◆ What you should do
In the rows below, substitute "axis label" for "axis title" in the part that opens with the line containing "Click the chart title 20260302_HHE.D_pic_" and closes with the line containing "point(36,359)". Give only that part, with everything else unchanged.

* * *

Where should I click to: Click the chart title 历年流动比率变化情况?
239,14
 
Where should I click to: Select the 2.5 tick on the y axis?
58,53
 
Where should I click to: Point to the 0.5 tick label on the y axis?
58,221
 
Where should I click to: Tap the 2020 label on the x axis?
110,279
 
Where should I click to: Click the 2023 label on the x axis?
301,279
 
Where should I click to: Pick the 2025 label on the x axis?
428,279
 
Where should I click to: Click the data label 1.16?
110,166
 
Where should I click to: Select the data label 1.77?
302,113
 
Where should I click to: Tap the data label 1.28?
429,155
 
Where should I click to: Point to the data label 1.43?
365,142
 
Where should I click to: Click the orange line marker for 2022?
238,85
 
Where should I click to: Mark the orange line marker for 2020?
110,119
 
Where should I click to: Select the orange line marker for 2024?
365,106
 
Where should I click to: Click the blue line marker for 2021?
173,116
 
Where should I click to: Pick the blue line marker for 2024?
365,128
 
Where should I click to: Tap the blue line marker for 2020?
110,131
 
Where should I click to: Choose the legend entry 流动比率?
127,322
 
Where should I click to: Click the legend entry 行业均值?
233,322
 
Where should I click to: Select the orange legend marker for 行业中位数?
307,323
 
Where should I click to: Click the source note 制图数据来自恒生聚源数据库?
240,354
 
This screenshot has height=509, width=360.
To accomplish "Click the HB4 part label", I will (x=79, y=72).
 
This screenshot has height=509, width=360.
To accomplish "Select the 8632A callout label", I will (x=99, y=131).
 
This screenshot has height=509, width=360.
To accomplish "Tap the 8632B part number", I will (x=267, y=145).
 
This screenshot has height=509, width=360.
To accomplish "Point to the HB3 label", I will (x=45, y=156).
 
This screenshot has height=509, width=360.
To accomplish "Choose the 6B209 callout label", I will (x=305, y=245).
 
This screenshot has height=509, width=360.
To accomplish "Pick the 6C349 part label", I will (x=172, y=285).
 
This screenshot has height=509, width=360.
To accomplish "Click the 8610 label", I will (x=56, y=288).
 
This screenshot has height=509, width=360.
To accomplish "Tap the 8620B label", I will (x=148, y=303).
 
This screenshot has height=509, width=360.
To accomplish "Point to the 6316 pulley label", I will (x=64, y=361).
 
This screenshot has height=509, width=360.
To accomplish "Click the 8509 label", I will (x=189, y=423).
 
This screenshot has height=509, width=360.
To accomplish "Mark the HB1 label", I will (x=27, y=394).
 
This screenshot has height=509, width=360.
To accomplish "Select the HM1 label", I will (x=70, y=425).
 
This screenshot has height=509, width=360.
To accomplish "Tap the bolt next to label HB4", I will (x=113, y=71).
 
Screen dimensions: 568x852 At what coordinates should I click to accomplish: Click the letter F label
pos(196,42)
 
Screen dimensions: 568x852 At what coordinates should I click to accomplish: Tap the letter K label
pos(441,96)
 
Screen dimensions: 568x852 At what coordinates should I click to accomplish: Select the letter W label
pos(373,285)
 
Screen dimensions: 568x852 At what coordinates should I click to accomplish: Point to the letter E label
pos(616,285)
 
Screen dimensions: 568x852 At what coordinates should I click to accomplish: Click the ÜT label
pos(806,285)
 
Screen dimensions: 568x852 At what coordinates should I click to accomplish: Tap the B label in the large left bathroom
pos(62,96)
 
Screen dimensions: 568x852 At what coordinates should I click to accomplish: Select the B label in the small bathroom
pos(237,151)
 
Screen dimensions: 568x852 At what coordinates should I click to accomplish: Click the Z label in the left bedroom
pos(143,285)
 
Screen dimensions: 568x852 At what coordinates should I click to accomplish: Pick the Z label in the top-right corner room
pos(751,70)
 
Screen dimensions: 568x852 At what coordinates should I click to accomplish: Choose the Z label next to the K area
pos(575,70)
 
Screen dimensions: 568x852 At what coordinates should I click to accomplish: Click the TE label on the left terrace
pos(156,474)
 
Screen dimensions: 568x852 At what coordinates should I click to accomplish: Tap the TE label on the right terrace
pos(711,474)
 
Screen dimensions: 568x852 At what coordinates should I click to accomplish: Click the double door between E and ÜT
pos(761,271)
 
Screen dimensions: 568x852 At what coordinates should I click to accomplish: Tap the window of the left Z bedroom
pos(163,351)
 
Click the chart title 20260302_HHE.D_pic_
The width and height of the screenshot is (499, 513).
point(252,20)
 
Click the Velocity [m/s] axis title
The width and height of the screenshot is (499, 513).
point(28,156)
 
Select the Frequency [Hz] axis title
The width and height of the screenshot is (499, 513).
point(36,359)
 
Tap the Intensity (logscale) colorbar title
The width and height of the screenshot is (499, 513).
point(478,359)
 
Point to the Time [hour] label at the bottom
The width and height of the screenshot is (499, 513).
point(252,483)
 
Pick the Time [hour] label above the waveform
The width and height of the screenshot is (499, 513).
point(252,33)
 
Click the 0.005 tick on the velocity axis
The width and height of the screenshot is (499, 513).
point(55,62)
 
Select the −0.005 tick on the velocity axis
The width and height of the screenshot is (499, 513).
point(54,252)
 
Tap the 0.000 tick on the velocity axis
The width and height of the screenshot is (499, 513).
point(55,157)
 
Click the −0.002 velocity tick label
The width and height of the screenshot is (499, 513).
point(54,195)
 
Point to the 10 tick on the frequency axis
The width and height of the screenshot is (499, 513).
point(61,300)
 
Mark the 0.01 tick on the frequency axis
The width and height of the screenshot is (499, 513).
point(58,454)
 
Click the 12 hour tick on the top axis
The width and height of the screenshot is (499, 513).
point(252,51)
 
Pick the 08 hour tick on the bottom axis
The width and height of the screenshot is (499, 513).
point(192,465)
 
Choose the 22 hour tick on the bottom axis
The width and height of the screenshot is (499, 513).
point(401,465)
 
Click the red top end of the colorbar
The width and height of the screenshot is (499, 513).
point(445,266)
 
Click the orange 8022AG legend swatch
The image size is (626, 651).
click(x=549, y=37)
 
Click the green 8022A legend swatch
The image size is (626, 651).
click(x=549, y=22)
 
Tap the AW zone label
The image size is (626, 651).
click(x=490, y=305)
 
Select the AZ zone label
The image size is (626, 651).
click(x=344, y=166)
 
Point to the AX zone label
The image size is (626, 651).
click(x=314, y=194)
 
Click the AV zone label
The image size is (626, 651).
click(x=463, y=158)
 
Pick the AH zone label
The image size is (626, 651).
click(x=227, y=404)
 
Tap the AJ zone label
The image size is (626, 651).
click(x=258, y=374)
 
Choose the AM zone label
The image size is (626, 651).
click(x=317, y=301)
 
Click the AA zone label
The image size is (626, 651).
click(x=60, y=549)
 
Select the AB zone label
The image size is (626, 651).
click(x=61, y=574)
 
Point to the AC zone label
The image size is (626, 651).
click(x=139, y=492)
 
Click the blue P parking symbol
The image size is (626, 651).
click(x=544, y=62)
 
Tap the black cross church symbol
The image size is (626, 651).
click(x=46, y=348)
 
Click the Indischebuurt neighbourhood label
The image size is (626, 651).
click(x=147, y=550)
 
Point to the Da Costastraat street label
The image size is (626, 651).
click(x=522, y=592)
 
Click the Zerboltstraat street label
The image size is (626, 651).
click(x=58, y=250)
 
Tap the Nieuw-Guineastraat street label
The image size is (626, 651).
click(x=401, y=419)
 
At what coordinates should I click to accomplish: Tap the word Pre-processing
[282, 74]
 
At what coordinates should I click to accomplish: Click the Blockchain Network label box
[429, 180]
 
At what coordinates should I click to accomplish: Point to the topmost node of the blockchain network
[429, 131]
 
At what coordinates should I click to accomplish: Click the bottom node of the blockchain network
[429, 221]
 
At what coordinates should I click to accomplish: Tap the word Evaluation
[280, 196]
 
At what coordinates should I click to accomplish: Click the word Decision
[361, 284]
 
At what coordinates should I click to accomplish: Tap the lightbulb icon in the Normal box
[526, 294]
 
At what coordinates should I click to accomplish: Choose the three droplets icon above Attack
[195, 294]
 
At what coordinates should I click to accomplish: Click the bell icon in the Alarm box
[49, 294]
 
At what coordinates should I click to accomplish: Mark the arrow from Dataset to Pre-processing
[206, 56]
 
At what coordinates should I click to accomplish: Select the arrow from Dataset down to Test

* * *

◆ Complete output
Click the chart title 20260302_HHE.D_pic_
The width and height of the screenshot is (499, 513).
point(252,20)
 
Click the Velocity [m/s] axis label
The width and height of the screenshot is (499, 513).
point(28,156)
 
Select the Frequency [Hz] axis label
The width and height of the screenshot is (499, 513).
point(36,359)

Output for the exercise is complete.